Dr. Joel Schlessinger a dermatologic surgeon in Omaha, Neb., who writes about skin care at RealSelf, said to look for a hat made of a tightly knitted fabric with a brim of 2 to 3 inches.

More clothing now has sun protection, including swimwear, Rohr and Schlessinger said, and much of it lists an Ultraviolet Protection Factor, or UPF. Look for UPF 50, which blocks 98 percent of rays. By comparison, a regular white cotton T-shirt has a UPF of about 7, Schlessinger said. Snapper Rock and Hydrochic are two clothing lines that list UPFs, and hatmaker Wallaroo has a line of hats with UPFs.

Sunscreen is a must, and to avoid chemical-based sunscreens, look for mineral-based sunscreens that contain zinc and titanium dioxide. These work by sitting on top of the skin, providing a barrier from the sun. The downside is they tend to look chalky — think lifeguard nose — but many now are available tinted to avoid the Casper the Friendly Ghost look.

Schlessinger said that, in this category, he likes EltaMD UV Clear Broad-Spectrum SPF 46 Facial Sunscreen ($34.50), which he recommends for people with acne-prone skin.

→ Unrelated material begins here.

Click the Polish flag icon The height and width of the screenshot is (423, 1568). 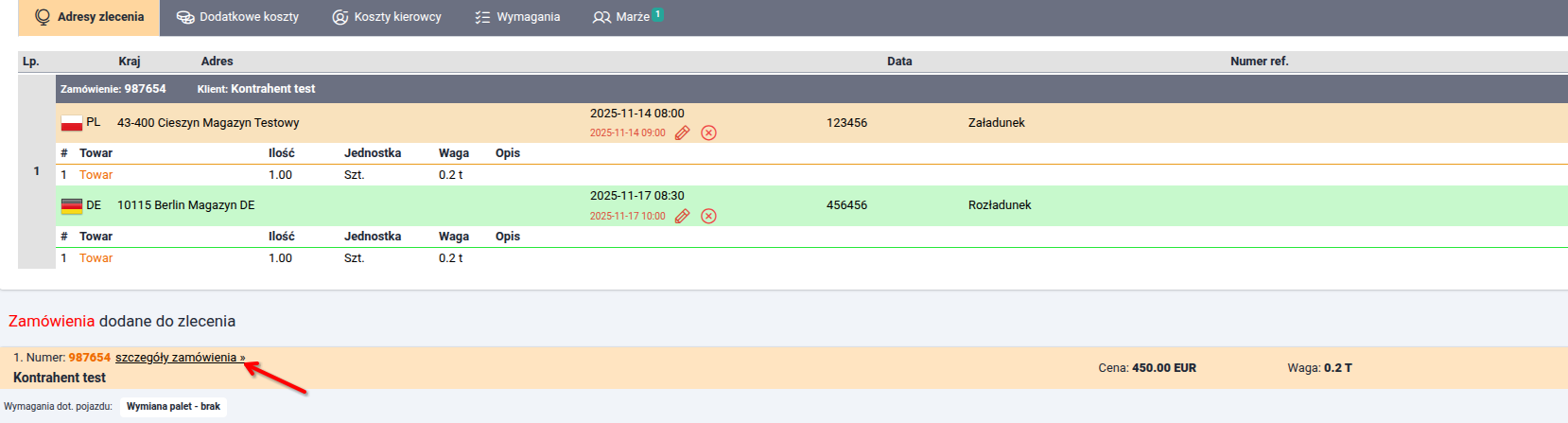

A facial moisturizer with SPF is recommended even for office workers to protect them while commuting. Chuda Sheer Hydration Lotion Broad Spectrum SPF 30 ($70) is made for sensitive skin.

Both physicians remind people to reply sunscreen every 90 minutes to two hours. That goes for women who wear moisturizers and foundations with SPF too. Schlessinger said he understands it’s hard to continue to add sunscreen over makeup, so he suggested using Jane Iredale Powder-Me SPF Dry Sunscreen SPF 30 ($47).

“It is a great option for touching up your sunscreen throughout the day. This mineral sunscreen protects skin with 17 percent titanium dioxide while clay minerals nourish, calm and soothe skin. Its no-mess formula won’t run or streak, and the sponge cap makes it easy to apply on the go,” he said.